Je prit une petite pause.
— Vous voulez dire… que vous vous fichez de ma mort ?
— Non. me rassura t il. Non. Elle ne me serait pas profitable, autant sur le plan du plaisir que de la richesse ou du pouvoir. D’ailleur, une victoire de ta part aux jeux pourrait me servir de vengeance à l’égard d’une certaine personne.
— Une vengeance ? lui demandai-je, très intriguée.
— Ne t’inquiète pas de ça. me rassura t il. Sache simplement que si toute autre personne que toi remportait les jeux, je perdrai un certain plaisir vengeur à voir Waltermann.
Je m’étonnai :
— Quel grief ?
Il prit une pause.
— Quelqu’un qu’il a tué, il y a plus de vingt ans, dans ma jeunesse.
Je méditai quelques instants sa réponse avant de me décider à ne pas poser de question et changer de sujet.
— Alors ? dis-je. Comment fait on pour remporter les jeux ?
— Premièrement : ce n’est pas une compétition, pas un sport. On ne gagne que si c’est profitable au Consulat. Et secondement : on ne se fait aucunes idées, et on accepte, tout simplement, que l’on a mille chances de mourir pour une de survivre. Honnêtement, je suis très pessimiste quant à tes chances.
— Mais… vous m’aviez dit que je pouvais gagner.
— C’est possible. Pas probable. Ce serait simplement dans mon intérêt si tu gagnait.
Aucune incertitude, aucune politesse, aucune zone d’ombre. Égoïsme, utilitarisme, cynisme. La sincérité absolue, la dure vérité. S’il avait du me dire qu’il devait m’assassiner dans mon sommeil, Alister l’aurait fait. Il continua :
— Se faire détester du public n’est pas une bonne idée : s’il est vrai que cela amène facilement à l’arène, cela à la même aisance à condamner à mort. Il faut se faire aimer. Or, qu’est-ce que les gens et le Consulat aiment ? Ils n’aiment pas les héroïnes sans défauts, pas les patriotes trop fervents et une femme trop attirante atire la jalousie. Non. Ils veulent quelqu’un d’héroïque, mais aussi humain qu’eux, sombre par certains aspects, qui puisse être idéalisé en même temps.
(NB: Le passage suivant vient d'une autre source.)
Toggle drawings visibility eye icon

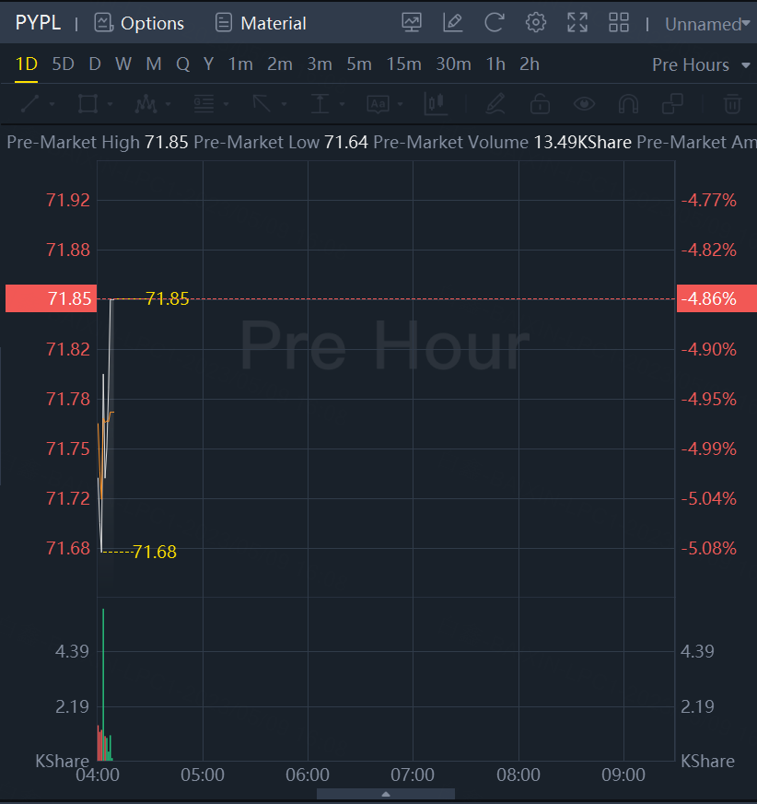(585, 103)
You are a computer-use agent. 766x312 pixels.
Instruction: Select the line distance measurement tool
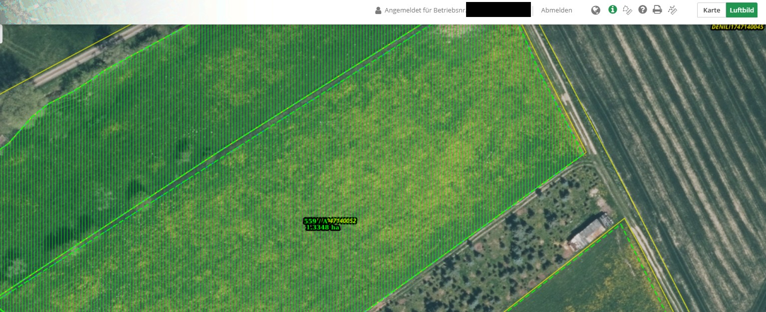673,10

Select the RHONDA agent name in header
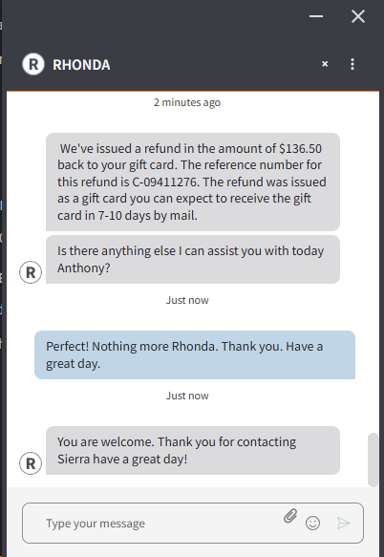[81, 65]
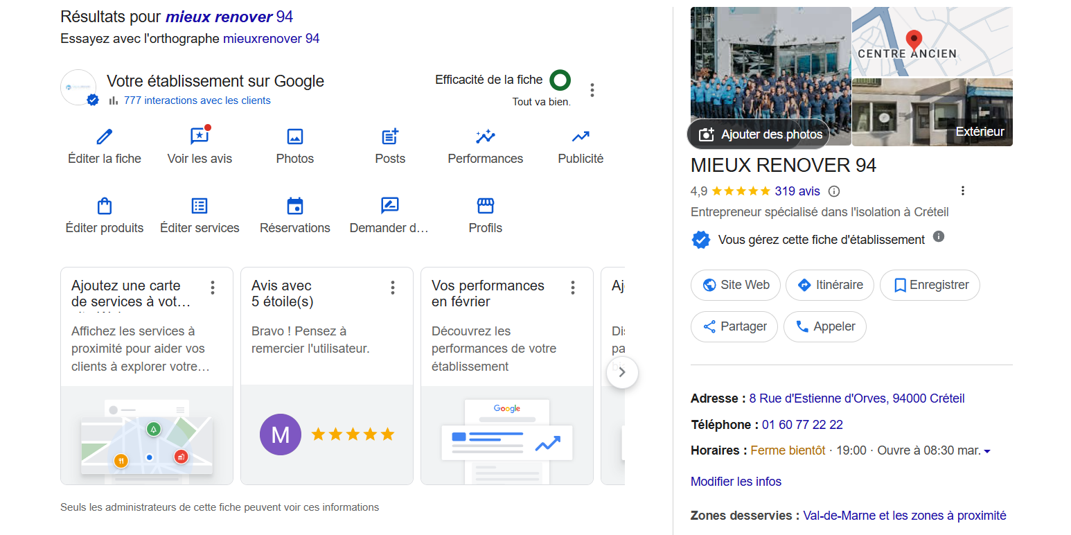Open Voir les avis reviews icon
The height and width of the screenshot is (535, 1071).
pyautogui.click(x=200, y=137)
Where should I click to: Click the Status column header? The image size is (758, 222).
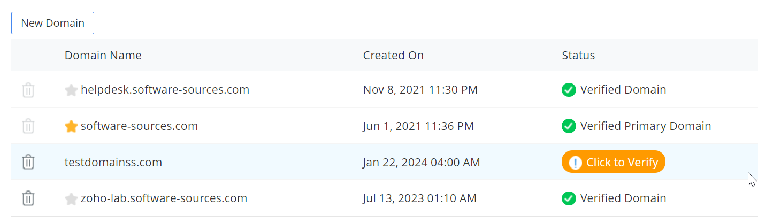tap(578, 56)
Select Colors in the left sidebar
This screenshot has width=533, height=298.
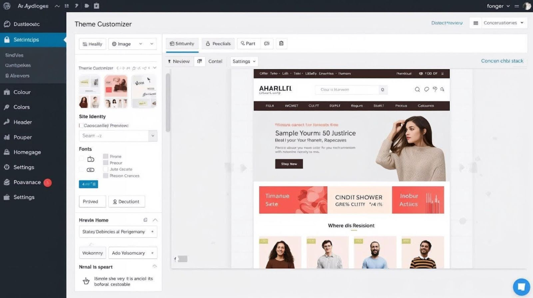point(21,107)
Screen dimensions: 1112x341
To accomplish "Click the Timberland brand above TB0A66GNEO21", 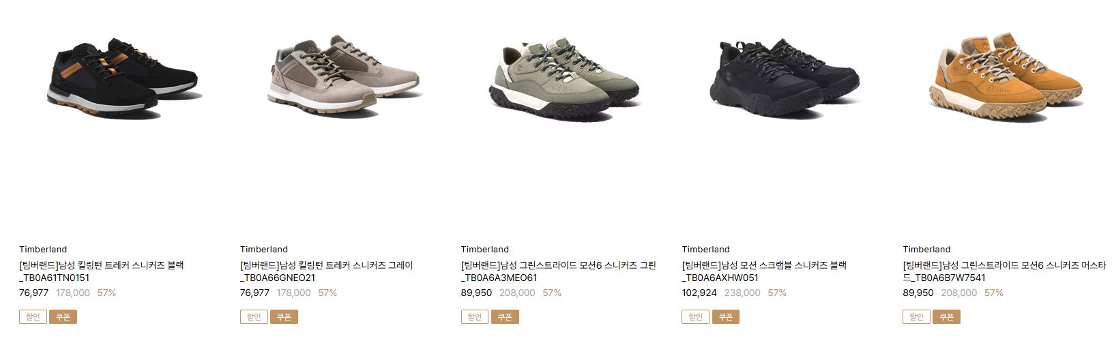I will click(x=264, y=249).
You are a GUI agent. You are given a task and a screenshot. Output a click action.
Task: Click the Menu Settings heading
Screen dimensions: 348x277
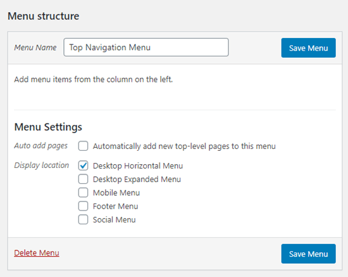(48, 127)
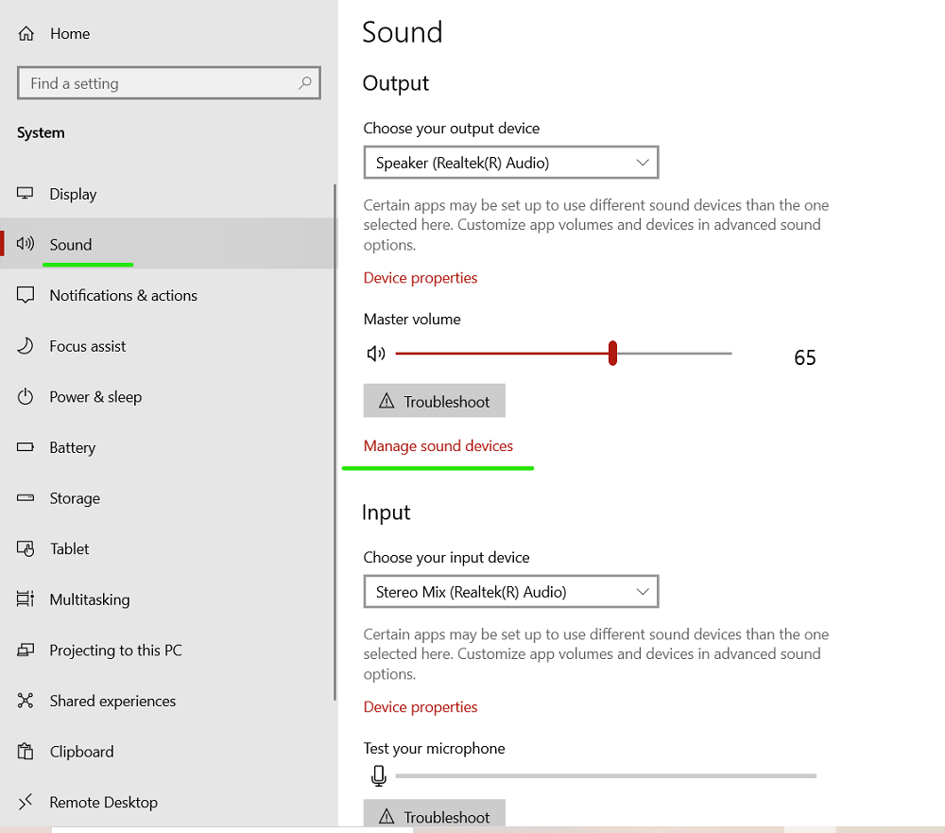Screen dimensions: 945x833
Task: Click the Focus assist moon icon
Action: coord(26,346)
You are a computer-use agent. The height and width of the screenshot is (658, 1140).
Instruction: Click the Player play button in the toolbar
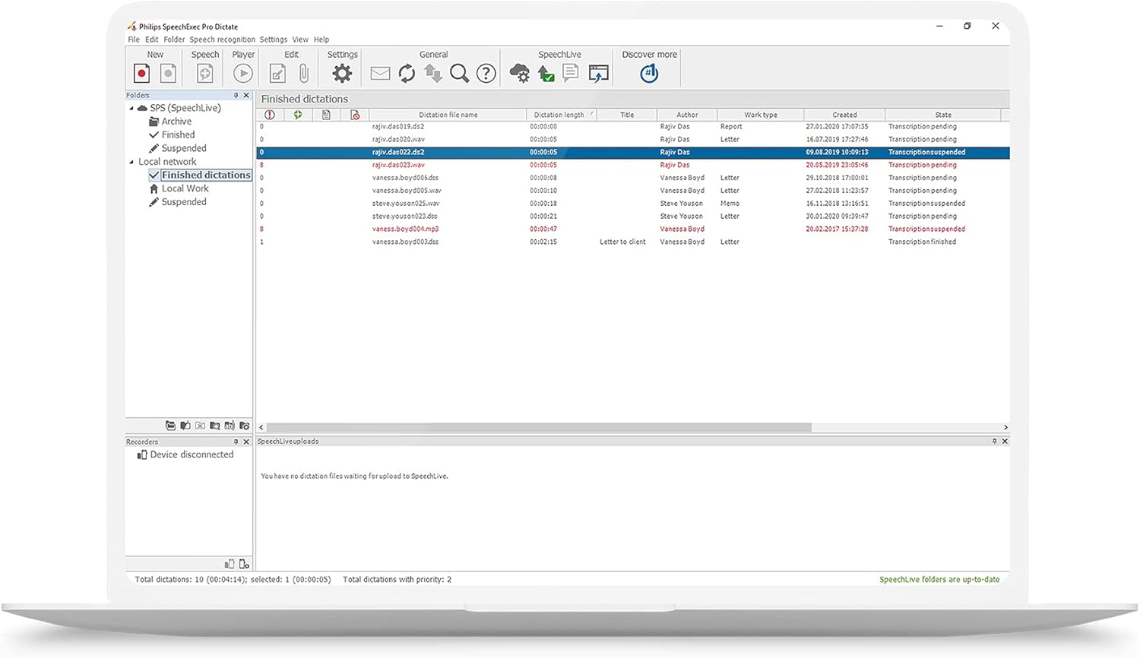click(x=243, y=73)
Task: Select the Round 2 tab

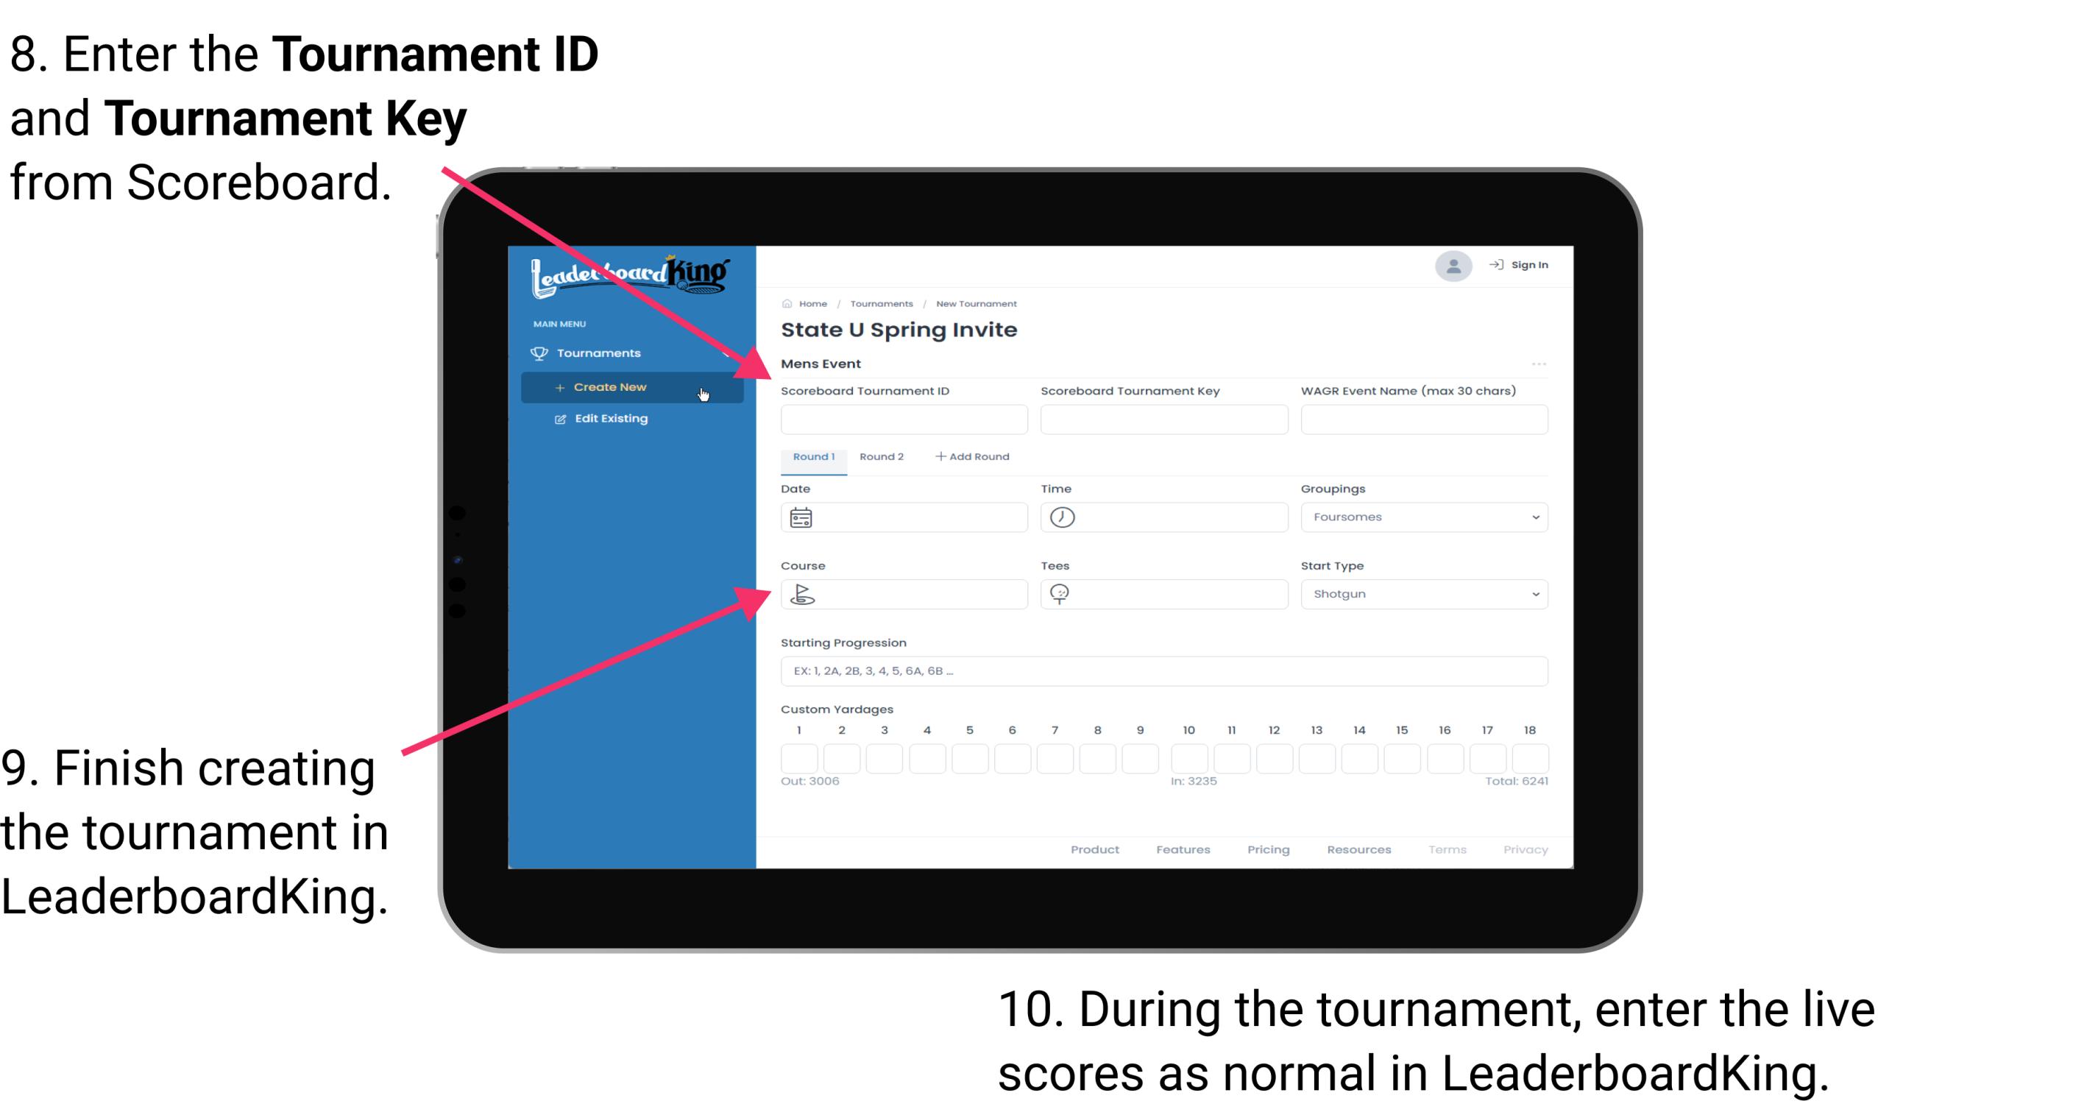Action: (880, 456)
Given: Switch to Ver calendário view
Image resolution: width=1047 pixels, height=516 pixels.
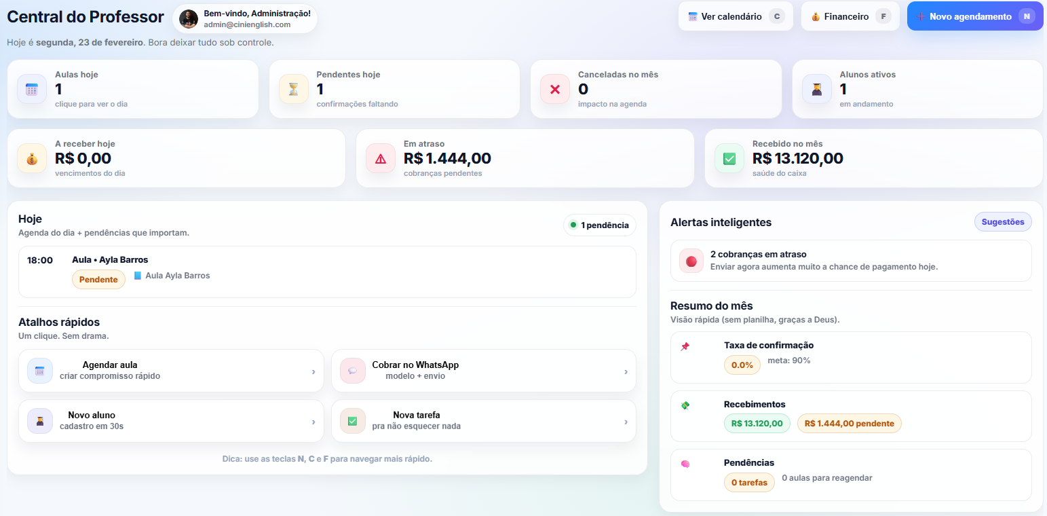Looking at the screenshot, I should [736, 16].
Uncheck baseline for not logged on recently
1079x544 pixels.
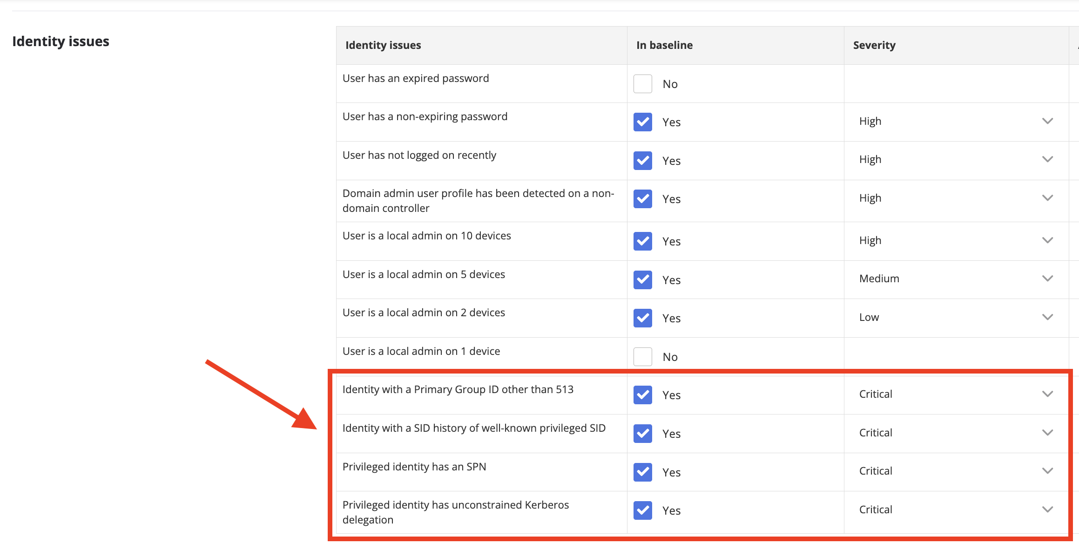coord(642,161)
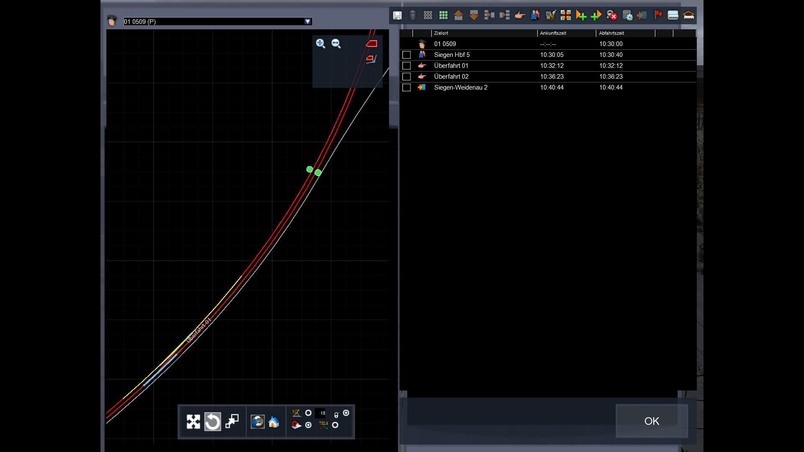Viewport: 804px width, 452px height.
Task: Select the Siegen-Weidenau 2 destination row
Action: coord(461,87)
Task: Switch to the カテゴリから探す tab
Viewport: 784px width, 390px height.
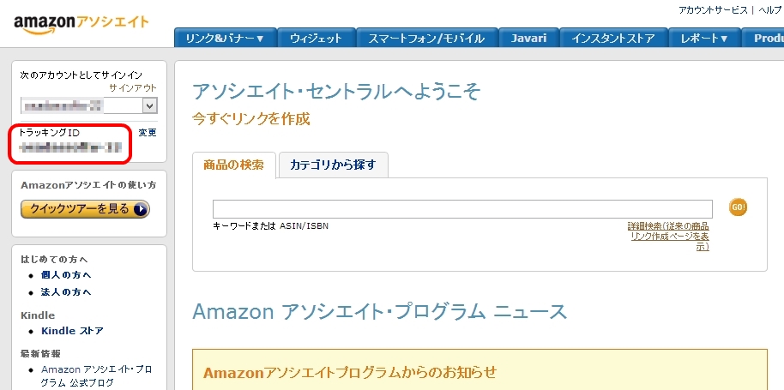Action: click(334, 165)
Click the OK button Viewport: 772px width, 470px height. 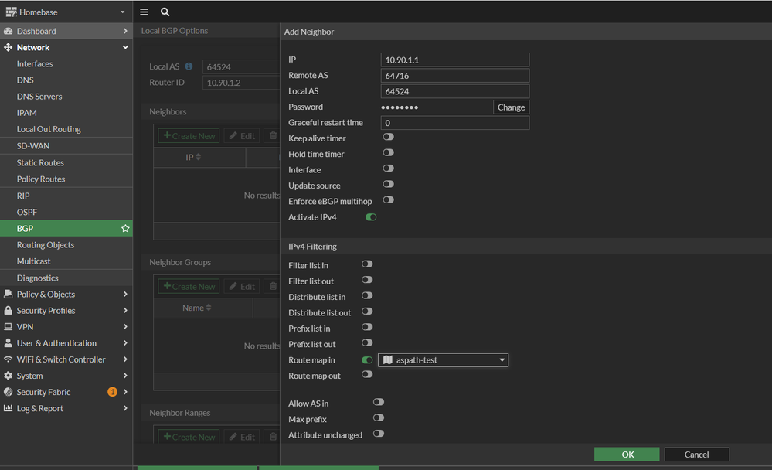tap(627, 455)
Pour le peuple, il faut admirer et s'identifier, pour le Consulat, il faut faire idéaliser le héros ordinaire, parti de rien, un exemple pour les autres. J’ai un plan pour ça et je t’en parlerai en temps voulu, mais il y a fort à parier que tu seras interviewée avant la fin de la selection des Champions, comme beaucoup de candidats, et alors, tu devra toujours te rappeler de cela.
J’opinai en silence. Satisfait, il s'intéressa à la carte des vins.
On amena de la volaille dans une espèce de sauce orange avec des reflets jaunes. C’était très bon, mais trop élaboré, si bien que je ne pensais pas mon estomac capable de supporter une nourriture aussi compliquée et riche que cela indéfiniment. D’habitude, je ne mangeais en une journée pas le quart de ce qui se trouvait dans mon assiette.
La VIIème Province ne produisait aucune nourriture, rendant celle ci plus rare et pu chère que n’importe où ailleurs dans Asden, sauf peut-être dans la Citée Consulaire, où l’on faisait aussi attention à l’apparence de la nourriture qu’à celle de ses vêtements.
Je me souviens de milliers de jours de puis la mort de mes parents, où, depuis leur maison que j’occupais encore avec Lysan, regardant les milliers de cheminées des usines de métallurgie vomir leurs flammes, dans le lointain. Si moi, ces jours là, j’avais eu quelque chose à vomir, j’aurais été bien heureuse.
De la mort de mes parents jusqu’à ma rencontre avec Kailen, je devais subvenir seule à tous mes besoins et ceux de Lysan. Trop jeune pour prendre un de ces travaux basiques et intéressants qu’on propose à la pelle, mais trop peu éduquée pour en prendre un autre, j’avais, durant les premiers mois, été contrainte à voler.
J’avais toujours choisit soigneusement mes victimes. Riches et trop occupées pour se soucier des petits bien matériels que je subtilisais, ce soin m’avait sans nul doute évité la fusillade. Cependant, un jour, par un concours de circonstances rocambolesques, je me suis retrouvée à m’introduire dans la maison du Préfet de Département, le père de Kailen. Là, comme une idiote, je m’étais endormie dans le premier lit venu, et il m’avait trouvée et réveillée. Il avait décidé étonnamment de me faire sortir de la maison, et, dans les jours suivants, nous nous étions vus plusieurs fois et il était rapidement devenu ami avec moi.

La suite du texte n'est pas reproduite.